Special edition: R&D

When regulation puts the brakes on innovation

By Jess Halliday

- Last updated on GMT

Regulations are intended to protect consumers and ensure there is scientific evidence that foods placed on the market are safe and do what they say on the label. But they can also cause an innovation go-slow – at least until the European institutions agree, there is a clear route to implementation, and all the science is in place.

Novel foods

Europe's novel foods regulation (EC No 258/97) was introduced in 1997 and requires any food not commonly consumed in the EU prior to May 1997 to undergo rigorous safety assessment before it can be brought to market. However the laborious and time consuming assessment process was heavily criticised for its effect on innovation.

In 2007 economist Graham Brookes found the rules favoured imitation over innovation, as once a product is approved it clears the way for competitors to launch imitation products very soon afterwards, without having had to stump up their own R&D investment.

Brookes also found the long lead times for approval in Europe to be problematic. If it has to wait 30 months or more for approval before it can even launch a product, its return on investment can be reduced by as much as 30 per cent.

The amended regulation looks set to ease the bottlenecks with a swifter system for assessing foods that already have a safe history of use outside the EU, as well as giving an exclusivity period for companies that invest in data, thus bringing an end to piggy-backing under substantial equivalence.

The indications are that the Commission has taken on board the concerns of curbed innovation. “The new rules would have a positive impact on innovation and on market access to new products,” ​said health and consumer protection commission John Dalli addressing a joint conference held by EFSA and DG Sanco in May.

Even once the amendment is adopted, however, there will still be a two-year transition period to the new system.

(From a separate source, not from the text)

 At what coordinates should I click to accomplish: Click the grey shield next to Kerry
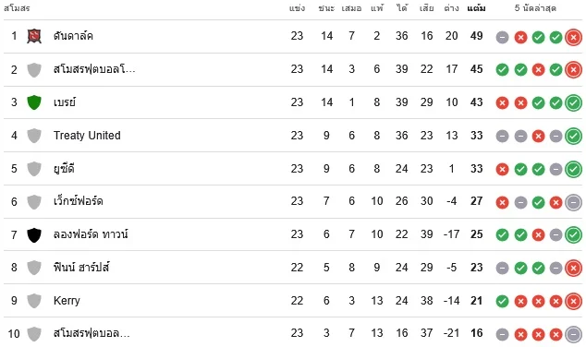pyautogui.click(x=34, y=301)
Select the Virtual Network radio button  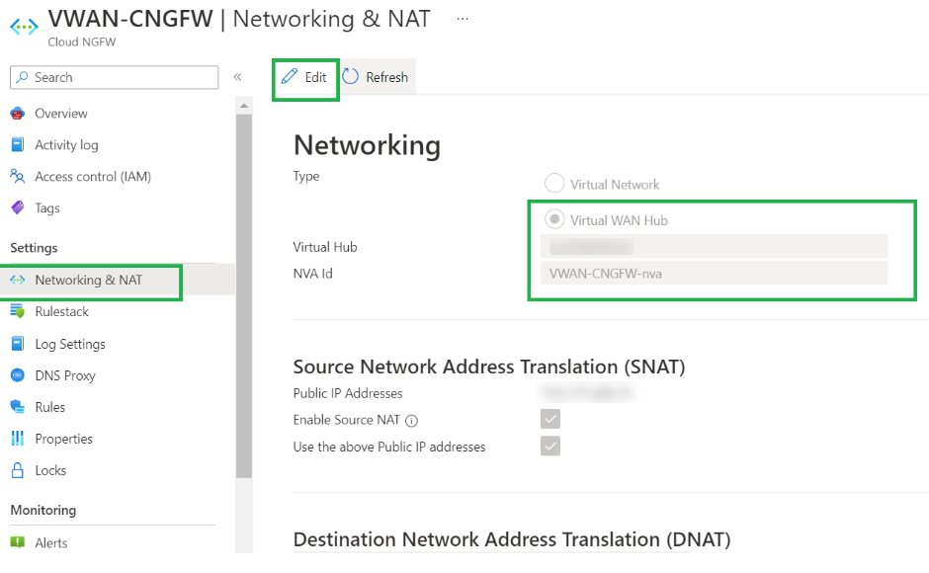point(554,184)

A stickling point has been whether or not to include produce from cloned animals and their offspring under novel foods, with the Parliament and Council looking set to enter conciliation.

Health claims

The new regulation on nutrition and health claims has also taken its toll in innovation. While the regulation was being drawn up companies channelled resources into studies to back up claims they were submitting, in many cases in preference to developing new ingredients with a healthy angle.

However implementation has not brought new confidence to ingredient companies and persuaded them to open up the innovation coffers, since EFSA has given positive opinions on relatively few claims to date.

Dalli, however, sought to join the dots between health claims and innovation. He said the regulation “will clear the fog by stripping away the misleading, spurious and false

claims to leave only those claims which have been properly substantiated by

science.”

“This leaves the field much clearer for genuine innovators to thrive – and thus will

provide a further incentive for food operators to compete on a true level paying field,

whilst boosting the confidence of consumers safe in the knowledge that only

verifiable claims can be made.”

Flavours

A third area in which regulation may impact innovation is in the flavour sector – its relatively high innovation spend notwithstanding. Since 1999 EFSA has been reviewing safety data on previously approved flavouring substances in the EU, but it requires more data to complete its opinions on some 400 substances by the new deadline of 2014.

The data required would come from 90 day studies and general toxicity tests which were not previously required. This means flavour companies must conduct the studies or risk well-established substances being removed from the market – and they may need to divert R&D budgets away from innovation and towards studies on well-established substances.